Few studies have investigated the association between serum concentration of FSH and PSG measures. A cross-sectional study of women mostly in the early menopausal transition without sleep complaints found that higher FSH concentrations were associated with more wakefulness after sleep onset, awakenings, and arousals, after adjusting for age and BMI [78]. However, in women with insomnia symptoms, PSG measures did not correlate with FSH, whereas they were associated with anxiety and symptoms of depression [78]. In a small study with a group of pre- and postmenopausal women with diagnoses of depression, FSH concentration was positively associated with wakefulness after sleep onset and negatively associated with SWS [79]. Further, in another cross-sectional study, a more rapid rate of FSH change over the previous few years was associated with higher amount of SWS and longer total sleep time during a subsequent sleep study [80]. In the only longitudinal, 6-year follow-up study addressing changes in PSG measures across the menopausal transition, at follow-up, women had a shorter total sleep time, lower sleep efficiency, more wakefulness after sleep onset, and more awakenings after adjusting for vasomotor symptoms, BMI, and mood (Fig. 17.1). These changes in sleep were linked with advancing age rather than increased FSH levels. Increasing FSH was associated with a greater proportion of SWS, presumably reflecting an adaptive change to counteract the age-related sleep fragmentation [73] (Table 17.1).

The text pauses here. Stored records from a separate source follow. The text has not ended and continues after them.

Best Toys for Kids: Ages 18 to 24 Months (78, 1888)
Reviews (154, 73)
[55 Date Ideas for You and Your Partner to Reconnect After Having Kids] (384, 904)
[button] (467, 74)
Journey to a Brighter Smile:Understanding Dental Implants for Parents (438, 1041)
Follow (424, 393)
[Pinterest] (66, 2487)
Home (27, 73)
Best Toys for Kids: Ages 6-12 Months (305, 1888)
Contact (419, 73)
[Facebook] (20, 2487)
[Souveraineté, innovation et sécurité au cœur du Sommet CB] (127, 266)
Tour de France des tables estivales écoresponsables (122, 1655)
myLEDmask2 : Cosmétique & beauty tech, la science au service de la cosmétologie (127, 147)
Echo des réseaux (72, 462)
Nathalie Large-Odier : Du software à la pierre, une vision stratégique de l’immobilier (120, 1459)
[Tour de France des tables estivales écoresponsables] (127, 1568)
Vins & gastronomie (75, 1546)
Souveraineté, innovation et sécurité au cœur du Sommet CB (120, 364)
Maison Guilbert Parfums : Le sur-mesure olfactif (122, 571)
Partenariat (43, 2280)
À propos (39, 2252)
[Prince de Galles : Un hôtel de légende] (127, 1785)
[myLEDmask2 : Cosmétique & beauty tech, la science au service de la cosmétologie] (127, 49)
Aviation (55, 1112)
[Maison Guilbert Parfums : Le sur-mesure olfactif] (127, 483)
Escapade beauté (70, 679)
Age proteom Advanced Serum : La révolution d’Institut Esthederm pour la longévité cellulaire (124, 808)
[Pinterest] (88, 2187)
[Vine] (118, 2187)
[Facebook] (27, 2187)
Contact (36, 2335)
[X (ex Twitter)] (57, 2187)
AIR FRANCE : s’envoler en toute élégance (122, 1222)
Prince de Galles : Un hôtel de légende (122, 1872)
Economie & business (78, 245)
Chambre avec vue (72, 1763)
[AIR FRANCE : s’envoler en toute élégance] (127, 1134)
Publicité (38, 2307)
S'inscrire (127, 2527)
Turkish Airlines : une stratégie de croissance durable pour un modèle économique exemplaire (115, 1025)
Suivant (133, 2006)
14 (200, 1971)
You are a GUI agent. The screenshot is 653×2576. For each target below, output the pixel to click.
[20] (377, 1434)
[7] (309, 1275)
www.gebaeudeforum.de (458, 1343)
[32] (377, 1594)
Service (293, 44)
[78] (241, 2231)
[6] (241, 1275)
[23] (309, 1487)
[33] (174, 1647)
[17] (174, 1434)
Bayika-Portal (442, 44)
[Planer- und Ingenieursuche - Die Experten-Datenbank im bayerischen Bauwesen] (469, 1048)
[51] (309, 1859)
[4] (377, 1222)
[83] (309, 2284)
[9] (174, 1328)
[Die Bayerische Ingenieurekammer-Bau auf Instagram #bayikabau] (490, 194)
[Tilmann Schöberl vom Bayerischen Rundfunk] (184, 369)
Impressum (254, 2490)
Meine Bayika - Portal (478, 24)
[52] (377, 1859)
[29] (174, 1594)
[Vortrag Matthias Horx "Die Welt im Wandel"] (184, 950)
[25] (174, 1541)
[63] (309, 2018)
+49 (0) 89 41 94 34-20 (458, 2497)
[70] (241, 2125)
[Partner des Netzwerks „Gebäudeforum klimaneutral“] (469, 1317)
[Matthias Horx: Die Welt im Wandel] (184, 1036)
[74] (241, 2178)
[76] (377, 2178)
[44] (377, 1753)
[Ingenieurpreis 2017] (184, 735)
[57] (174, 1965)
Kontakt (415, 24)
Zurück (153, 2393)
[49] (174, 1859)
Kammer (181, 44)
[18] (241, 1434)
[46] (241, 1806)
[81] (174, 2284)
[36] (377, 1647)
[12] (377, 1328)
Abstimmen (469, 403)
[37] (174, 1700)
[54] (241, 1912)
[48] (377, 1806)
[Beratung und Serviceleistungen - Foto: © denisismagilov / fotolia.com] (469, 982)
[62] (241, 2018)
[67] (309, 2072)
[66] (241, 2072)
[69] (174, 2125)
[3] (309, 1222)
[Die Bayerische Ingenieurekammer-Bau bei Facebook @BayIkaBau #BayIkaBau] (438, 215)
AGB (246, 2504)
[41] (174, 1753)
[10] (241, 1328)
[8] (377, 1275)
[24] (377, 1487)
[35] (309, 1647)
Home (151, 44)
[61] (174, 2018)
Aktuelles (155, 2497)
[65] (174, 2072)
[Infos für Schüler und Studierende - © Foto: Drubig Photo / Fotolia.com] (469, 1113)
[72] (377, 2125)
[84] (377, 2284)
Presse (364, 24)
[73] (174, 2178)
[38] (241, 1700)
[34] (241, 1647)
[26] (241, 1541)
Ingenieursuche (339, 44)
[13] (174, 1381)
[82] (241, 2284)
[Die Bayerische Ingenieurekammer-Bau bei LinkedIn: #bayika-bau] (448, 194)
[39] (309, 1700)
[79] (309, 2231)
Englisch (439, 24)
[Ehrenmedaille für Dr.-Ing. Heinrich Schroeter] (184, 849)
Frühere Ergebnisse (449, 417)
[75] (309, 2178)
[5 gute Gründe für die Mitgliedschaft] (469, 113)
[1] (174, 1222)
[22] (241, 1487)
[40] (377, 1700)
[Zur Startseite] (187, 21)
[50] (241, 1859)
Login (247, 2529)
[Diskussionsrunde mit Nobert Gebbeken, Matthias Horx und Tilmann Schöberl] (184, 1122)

Only limited work about PSG measures in climacteric women with insomnia disorder exists. One study showed substantial objective sleep disruption, with a poorer sleep efficiency, more wakefulness after sleep onset, and shorter total sleep time, matching the subjective poor sleep quality in this group compared to women without insomnia [81]. Further, women with insomnia were more likely to have objectively measured hot flashes, and the presence of hot flashes predicted the number of PSG awakenings per hour of sleep [81]. According to another study, where subjective sleep quality and PSG measures were compared between premenopausal and peri-/postmenopausal women with insomnia disorder, subjective sleep quality and depression were similar between the two groups, whereas peri-/postmenopausal women had a longer PSG-defined total wake time and lower sleep efficiency, suggesting that PSG measures of sleep quality are impacted to a greater extent in peri-/postmenopausal than in premenopausal women with insomnia disorder [77].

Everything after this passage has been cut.